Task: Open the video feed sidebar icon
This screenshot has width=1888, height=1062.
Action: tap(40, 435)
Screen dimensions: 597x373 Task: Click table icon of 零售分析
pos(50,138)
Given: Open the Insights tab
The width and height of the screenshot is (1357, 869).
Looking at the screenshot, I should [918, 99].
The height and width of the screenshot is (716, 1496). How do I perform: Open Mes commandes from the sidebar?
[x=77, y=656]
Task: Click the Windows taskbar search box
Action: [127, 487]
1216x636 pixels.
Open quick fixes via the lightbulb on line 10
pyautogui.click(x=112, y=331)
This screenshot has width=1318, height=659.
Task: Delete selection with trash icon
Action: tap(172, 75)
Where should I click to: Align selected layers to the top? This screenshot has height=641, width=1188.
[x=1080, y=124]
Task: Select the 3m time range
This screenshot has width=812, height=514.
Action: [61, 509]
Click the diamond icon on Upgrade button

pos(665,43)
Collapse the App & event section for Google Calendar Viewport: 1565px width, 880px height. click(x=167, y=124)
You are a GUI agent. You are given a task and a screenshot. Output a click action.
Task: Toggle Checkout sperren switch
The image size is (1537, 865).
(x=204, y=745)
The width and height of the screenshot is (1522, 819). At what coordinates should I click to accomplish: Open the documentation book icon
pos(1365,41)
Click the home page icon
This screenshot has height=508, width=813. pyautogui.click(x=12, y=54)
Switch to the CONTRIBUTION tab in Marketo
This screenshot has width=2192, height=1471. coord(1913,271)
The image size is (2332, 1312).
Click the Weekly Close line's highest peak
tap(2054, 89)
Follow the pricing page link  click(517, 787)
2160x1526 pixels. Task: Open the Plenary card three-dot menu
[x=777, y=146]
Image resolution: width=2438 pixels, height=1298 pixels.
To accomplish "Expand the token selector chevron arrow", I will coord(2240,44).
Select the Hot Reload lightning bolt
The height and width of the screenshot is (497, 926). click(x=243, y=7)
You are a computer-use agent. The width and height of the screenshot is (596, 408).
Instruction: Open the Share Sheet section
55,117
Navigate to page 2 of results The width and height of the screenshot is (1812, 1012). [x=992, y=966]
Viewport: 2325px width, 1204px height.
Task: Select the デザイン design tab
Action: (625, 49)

###

### EXERCISE REQUIREMENTS
From the first line to the last, transcribe the records exactly.

### EXERCISE OUTPUT
Task: Open the video feed sidebar icon
This screenshot has width=1888, height=1062.
Action: tap(40, 435)
Screen dimensions: 597x373 Task: Click table icon of 零售分析
pos(50,138)
Given: Open the Insights tab
The width and height of the screenshot is (1357, 869).
Looking at the screenshot, I should [918, 99].
The height and width of the screenshot is (716, 1496). How do I perform: Open Mes commandes from the sidebar?
[x=77, y=656]
Task: Click the Windows taskbar search box
Action: [127, 487]
1216x636 pixels.
Open quick fixes via the lightbulb on line 10
pyautogui.click(x=112, y=331)
This screenshot has width=1318, height=659.
Task: Delete selection with trash icon
Action: tap(172, 75)
Where should I click to: Align selected layers to the top? This screenshot has height=641, width=1188.
[x=1080, y=124]
Task: Select the 3m time range
This screenshot has width=812, height=514.
Action: [61, 509]
Click the diamond icon on Upgrade button

pos(665,43)
Collapse the App & event section for Google Calendar Viewport: 1565px width, 880px height. click(x=167, y=124)
You are a GUI agent. You are given a task and a screenshot. Output a click action.
Task: Toggle Checkout sperren switch
The image size is (1537, 865).
(x=204, y=745)
The width and height of the screenshot is (1522, 819). At what coordinates should I click to accomplish: Open the documentation book icon
pos(1365,41)
Click the home page icon
This screenshot has height=508, width=813. pyautogui.click(x=12, y=54)
Switch to the CONTRIBUTION tab in Marketo
This screenshot has width=2192, height=1471. coord(1913,271)
The image size is (2332, 1312).
Click the Weekly Close line's highest peak
tap(2054, 89)
Follow the pricing page link  click(517, 787)
2160x1526 pixels. Task: Open the Plenary card three-dot menu
[x=777, y=146]
Image resolution: width=2438 pixels, height=1298 pixels.
To accomplish "Expand the token selector chevron arrow", I will coord(2240,44).
Select the Hot Reload lightning bolt
The height and width of the screenshot is (497, 926). click(x=243, y=7)
You are a computer-use agent. The width and height of the screenshot is (596, 408).
Instruction: Open the Share Sheet section
55,117
Navigate to page 2 of results The width and height of the screenshot is (1812, 1012). [x=992, y=966]
Viewport: 2325px width, 1204px height.
Task: Select the デザイン design tab
Action: (625, 49)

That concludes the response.